In records, we made the deliberate choice to design the feature for new 
code than for catering to the quirks of existing code.  (With something 
as quirky as the JavaBean naming conventions, we could never be 
quirk-for-quirk compatible anyway; consider the getX vs isX issue, which 
is inconsistently applied throughout the ecosystem, because, well, it's 
a convention, not a standard.)   The model for records (immutable, 
transparent carriers for a fixed state vector) is different enough from 
mutable JavaBeans that, even if we had made this concession to legacy, I 
don't think people would have been much happier.

Also, the claim that it is "impossible" to retrofit existing record-like 
classes is vastly overstated.  If you have a class that meets the 
requirements to be a record (representation == construction protocol == 
access protocol == equals/hashCode/toString protocols), you can surely 
migrate it to a record, and then, if you have to for legacy reasons, 
declare some old-style getters to delegate to the new ones.  That is far 
from "impossible" -- and was considered in the design (same for having 
additional constructors.) I think what you mean is that then you don't 
get to write a one-line class declaration?  And that's true -- because 
you've got a dependency on a framework that uses information from 
outside the type system to infer the semantics of your class.  So you 
pay a few-line "tax" for migrating these classes to records.  So yes, 
new code will pay less tax than old code, but its not the case you can't 
migrate to records and get some benefit.  It's just that if you have 
extra requirements, you have to write some extra code.  (Further, even 
this is likely to be transient; once frameworks catch up, the need for 
these "bridge" accessors would go away, and you can delete them.)

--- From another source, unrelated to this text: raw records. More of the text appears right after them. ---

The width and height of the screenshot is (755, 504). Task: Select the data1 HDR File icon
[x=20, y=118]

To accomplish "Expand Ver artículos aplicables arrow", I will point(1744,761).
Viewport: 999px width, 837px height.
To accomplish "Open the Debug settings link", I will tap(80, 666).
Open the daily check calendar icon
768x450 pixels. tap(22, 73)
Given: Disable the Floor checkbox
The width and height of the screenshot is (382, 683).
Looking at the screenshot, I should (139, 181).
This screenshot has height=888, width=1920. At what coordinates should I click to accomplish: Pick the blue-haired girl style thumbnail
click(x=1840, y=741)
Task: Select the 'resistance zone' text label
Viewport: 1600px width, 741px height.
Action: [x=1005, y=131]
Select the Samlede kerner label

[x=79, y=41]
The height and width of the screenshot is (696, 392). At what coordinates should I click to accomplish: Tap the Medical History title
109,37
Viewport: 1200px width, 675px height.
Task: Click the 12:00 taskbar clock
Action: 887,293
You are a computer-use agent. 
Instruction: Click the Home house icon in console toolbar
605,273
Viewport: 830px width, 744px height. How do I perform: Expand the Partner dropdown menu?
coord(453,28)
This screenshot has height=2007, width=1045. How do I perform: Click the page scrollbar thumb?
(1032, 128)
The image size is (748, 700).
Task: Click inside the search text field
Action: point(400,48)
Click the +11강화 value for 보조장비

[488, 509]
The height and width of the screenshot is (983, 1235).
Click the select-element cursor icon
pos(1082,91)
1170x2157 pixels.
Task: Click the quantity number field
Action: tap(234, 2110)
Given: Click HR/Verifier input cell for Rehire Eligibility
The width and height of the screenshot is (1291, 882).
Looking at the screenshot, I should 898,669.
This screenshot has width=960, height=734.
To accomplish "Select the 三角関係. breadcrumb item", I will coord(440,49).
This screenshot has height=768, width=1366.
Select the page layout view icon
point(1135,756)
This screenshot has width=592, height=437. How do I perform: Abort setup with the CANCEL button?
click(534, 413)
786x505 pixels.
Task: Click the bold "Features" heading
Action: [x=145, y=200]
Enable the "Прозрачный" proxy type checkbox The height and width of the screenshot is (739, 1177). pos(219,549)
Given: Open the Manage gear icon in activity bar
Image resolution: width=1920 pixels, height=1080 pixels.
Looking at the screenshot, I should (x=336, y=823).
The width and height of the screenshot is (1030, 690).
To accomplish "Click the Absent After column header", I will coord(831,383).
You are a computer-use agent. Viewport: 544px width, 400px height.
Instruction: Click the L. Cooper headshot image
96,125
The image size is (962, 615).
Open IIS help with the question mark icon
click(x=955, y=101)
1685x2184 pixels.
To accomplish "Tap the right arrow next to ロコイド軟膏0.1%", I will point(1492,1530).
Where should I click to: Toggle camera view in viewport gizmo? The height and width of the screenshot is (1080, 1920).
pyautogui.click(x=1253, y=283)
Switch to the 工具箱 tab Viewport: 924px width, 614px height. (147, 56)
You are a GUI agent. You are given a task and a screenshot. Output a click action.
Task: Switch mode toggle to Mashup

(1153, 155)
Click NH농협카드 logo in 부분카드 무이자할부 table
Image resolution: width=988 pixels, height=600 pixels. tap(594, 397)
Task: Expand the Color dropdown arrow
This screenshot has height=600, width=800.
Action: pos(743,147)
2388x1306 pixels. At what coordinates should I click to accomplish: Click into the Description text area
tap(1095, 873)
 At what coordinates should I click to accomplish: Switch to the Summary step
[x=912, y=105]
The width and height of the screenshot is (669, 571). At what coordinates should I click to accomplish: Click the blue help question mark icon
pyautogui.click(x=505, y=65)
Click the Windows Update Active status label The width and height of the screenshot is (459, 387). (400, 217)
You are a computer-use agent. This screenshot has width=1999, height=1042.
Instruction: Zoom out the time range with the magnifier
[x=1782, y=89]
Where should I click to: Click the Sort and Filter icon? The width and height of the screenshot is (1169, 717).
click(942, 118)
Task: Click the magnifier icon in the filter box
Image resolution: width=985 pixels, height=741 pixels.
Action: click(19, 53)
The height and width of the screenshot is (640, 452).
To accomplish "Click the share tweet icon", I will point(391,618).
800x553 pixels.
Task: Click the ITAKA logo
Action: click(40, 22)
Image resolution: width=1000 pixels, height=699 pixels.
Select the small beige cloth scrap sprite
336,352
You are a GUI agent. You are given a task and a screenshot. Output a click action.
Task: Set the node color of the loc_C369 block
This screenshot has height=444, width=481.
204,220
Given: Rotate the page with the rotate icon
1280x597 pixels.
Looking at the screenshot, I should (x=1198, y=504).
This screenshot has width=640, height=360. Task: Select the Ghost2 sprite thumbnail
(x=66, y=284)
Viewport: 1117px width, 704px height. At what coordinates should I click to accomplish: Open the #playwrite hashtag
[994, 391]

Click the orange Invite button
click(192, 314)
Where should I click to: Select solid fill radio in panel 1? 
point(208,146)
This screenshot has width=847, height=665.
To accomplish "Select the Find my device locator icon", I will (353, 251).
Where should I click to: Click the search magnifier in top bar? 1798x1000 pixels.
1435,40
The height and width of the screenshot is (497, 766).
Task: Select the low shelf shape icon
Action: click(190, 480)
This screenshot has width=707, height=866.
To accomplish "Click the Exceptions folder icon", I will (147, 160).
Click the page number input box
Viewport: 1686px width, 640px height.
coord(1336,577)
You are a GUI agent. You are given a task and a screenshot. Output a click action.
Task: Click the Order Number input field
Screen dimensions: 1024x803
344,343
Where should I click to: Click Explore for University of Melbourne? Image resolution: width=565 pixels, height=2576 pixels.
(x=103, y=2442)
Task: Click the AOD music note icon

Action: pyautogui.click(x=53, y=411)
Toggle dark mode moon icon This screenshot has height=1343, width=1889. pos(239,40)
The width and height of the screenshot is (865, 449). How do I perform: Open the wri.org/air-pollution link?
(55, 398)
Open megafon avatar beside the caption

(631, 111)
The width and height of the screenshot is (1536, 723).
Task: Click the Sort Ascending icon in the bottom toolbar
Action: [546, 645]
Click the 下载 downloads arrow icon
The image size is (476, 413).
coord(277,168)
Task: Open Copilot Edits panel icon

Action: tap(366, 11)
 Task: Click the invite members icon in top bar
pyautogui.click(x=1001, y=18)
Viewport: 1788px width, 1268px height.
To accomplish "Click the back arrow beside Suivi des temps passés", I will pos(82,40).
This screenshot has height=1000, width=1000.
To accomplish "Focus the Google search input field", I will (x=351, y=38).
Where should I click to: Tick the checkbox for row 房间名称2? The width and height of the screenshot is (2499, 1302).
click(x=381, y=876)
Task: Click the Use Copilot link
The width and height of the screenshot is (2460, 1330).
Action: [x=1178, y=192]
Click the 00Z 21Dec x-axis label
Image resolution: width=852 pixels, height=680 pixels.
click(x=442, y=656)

I realize its easy to jump from "we've been doing it this way for 22 
years" to "this is the One True Absolutely Right Way To Do It Forever" 
without realizing it, but the language has a responsibility to look 
forward as well as backward, and balance the needs of existing code with 
the needs of new code.  Taking a bad library naming convention and 
burning it into the language forever would have been the worse choice.